> Exercise tasks
**A.** From the Cloudpunk review below, write out the passage that begins at the words "In essence, Rania" and stops after the words "find them yourself.", reproducing it without any change.
**B.** Extend the Cloudpunk review that follows with the next part of its text, starting after its final sentence.

> Given text
Let’s get the obvious out of the way first. Cloudpunk, from Berlin-based developer Ion Lands and publisher Merge, is very much aping the neon lit vibe of Blade Runner. RIght, that’s done with. There’s another cinematic feel we got from the way traffic interacts with you and flies at multiple levels. It reminded us a little of The Fifth Element, though your courier named Rania that works for the titular courier agency is rather more ladylike than Bruce Willis.
In essence, Rania has fallen on hard times and finds herself with no alternative but to drive a HOVA, there’s a backronym for that that comes up in conversation as we recall. In essence, it’s a hovercar just like in countless scifi works from The Jetsons or any number of similar dystopian futurescapes. The key to traversal is to try and stick to the lit highways where possible as they allow you to travel that bit quicker than if you decide to zip between buildings.
Personally, the higher we flew, the more of a Mega City One vibe we got from the crumbling city of Nivalis. Perhaps that’s down to the distinctly English flavour of the script, the country that is, rather than the language. This also extends to some of the collectibles mentioned, though we’ll spare you the details so you can find them yourself.
Cloudpunk came out on PS4 back in October 2020 and somehow entirely passed this reviewer by for whatever reason. Perhaps it was due to the usual rush of releases around that time or limited marketing budget. Though we recall the games release slate felt rather barren while the industry held its breath and waited for the PS5 to launch, Ray’s The Dead being our focus at the time. At any rate, what a gem we missed back then.
The voxel graphics do a great job, even on a standard 1080p set that this reviewer was stuck with a couple of days while our usual set was packed for a move. Playing Cloudpunk‘s PS5 iteration on our 4k set was nothing short of revelatory. The screenshots give you some idea of how good looking this game is. In motion it is often nothing short of spectacular.
Your main contact is a cranky controller at Cloudpunk HQ, he sends you the various missions as well as filling in some of the background lore regards the almost deity-like chief antagonist. That being the AI construct CORA. We got a bit of an Otis from Dead Rising vibe, only slightly less hectoring than him thankfully.
At points in the story you’ll have binary choices to make. They’re generally clearly the right or wrong thing to do in most instances, though on occasion the outcome will be a little more ambiguous.
The core gameplay loop is get mission, fly to NPC, take item to destination. This isn’t quite Crazy Taxi as unlike Sega’s glorious yet ultimately shallow coin-op, you actually have to disembark your vehicle on a regular basis. The downside of this is that the minimap preview in your HUD isn’t always the clearest and unless you get lucky and fly over a parking stand or lot, you’ll have to resort to viewing the map proper to find a landing zone.

> Data provided
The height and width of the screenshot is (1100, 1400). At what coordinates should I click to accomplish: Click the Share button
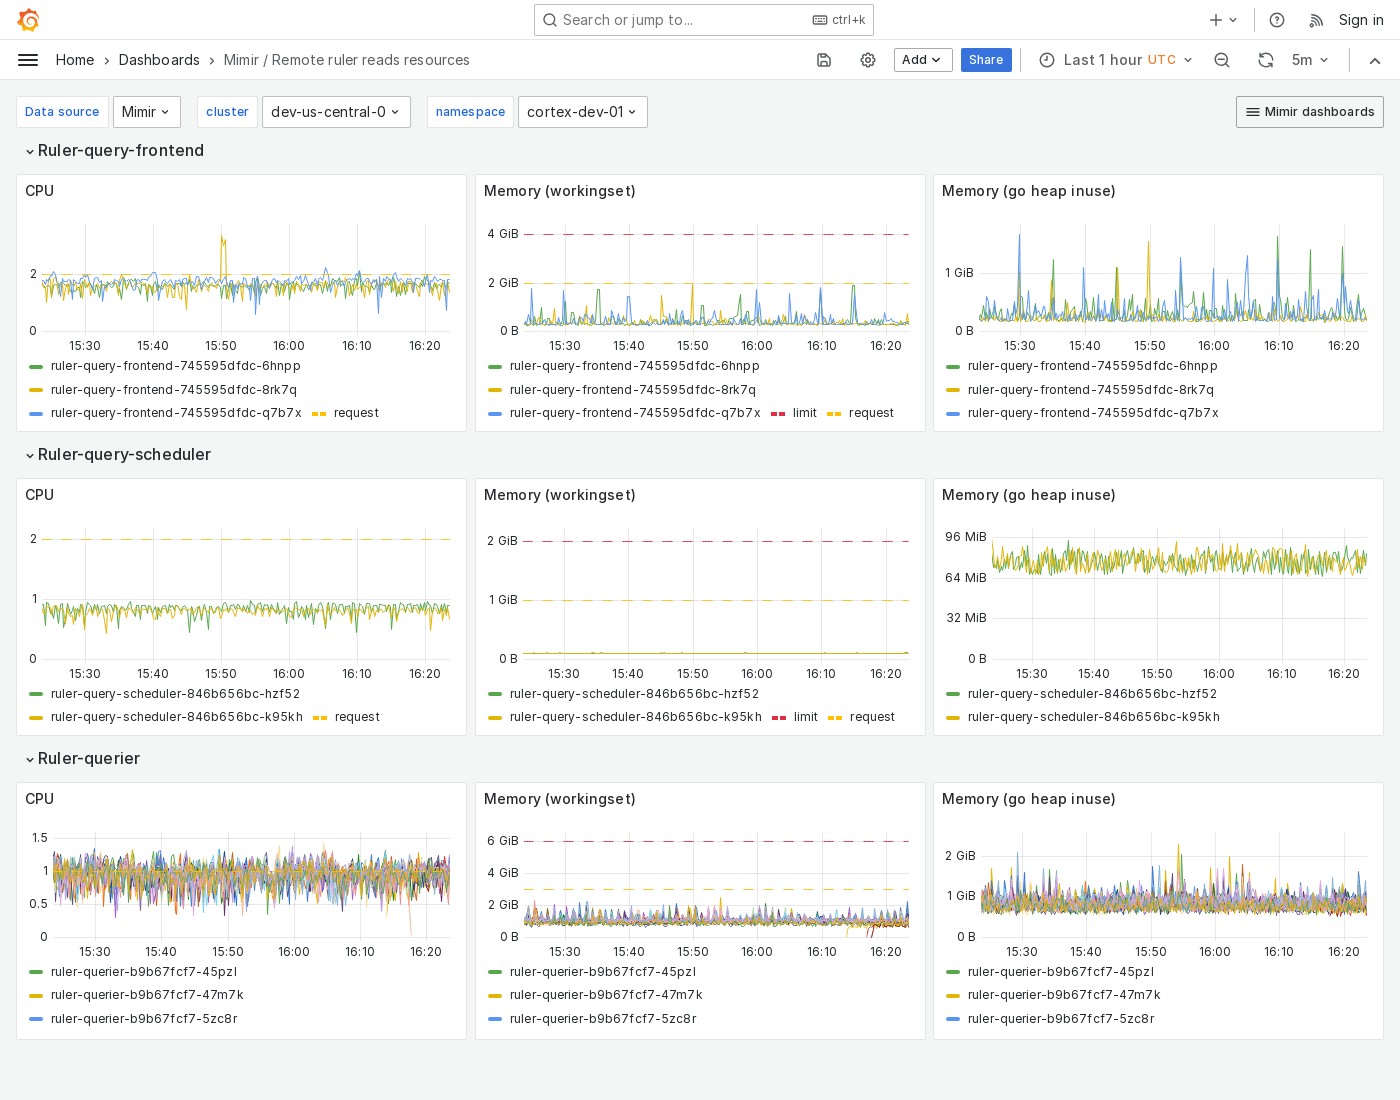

> Task-by-task results
**A.**
In essence, Rania has fallen on hard times and finds herself with no alternative but to drive a HOVA, there’s a backronym for that that comes up in conversation as we recall. In essence, it’s a hovercar just like in countless scifi works from The Jetsons or any number of similar dystopian futurescapes. The key to traversal is to try and stick to the lit highways where possible as they allow you to travel that bit quicker than if you decide to zip between buildings.
Personally, the higher we flew, the more of a Mega City One vibe we got from the crumbling city of Nivalis. Perhaps that’s down to the distinctly English flavour of the script, the country that is, rather than the language. This also extends to some of the collectibles mentioned, though we’ll spare you the details so you can find them yourself.

**B.**
More often than not you’ll find the objective you need and end up a fair distance away when you actually end up parked. It’s a bit annoying at times, especially when you have to negotiate all manner of catwalks and elevators to get to your destination. You can switch to a first person view while on foot if you wish, but we found it to be a slight hindrance. The newly added on consoles in-HOVA view rather than chase cam is great fun, but perhaps a little disorientating if you use it before you’ve got used to the controls.
While you’re on foot you can pick up collectibles and trade items, highlighted in white and blue on the minimap respectively. The collectibles include instruments and obsolete games software, whereas the trade items are mostly junk. On occasion you can repair elevator or similar, so it’s worth keeping a couple on hand.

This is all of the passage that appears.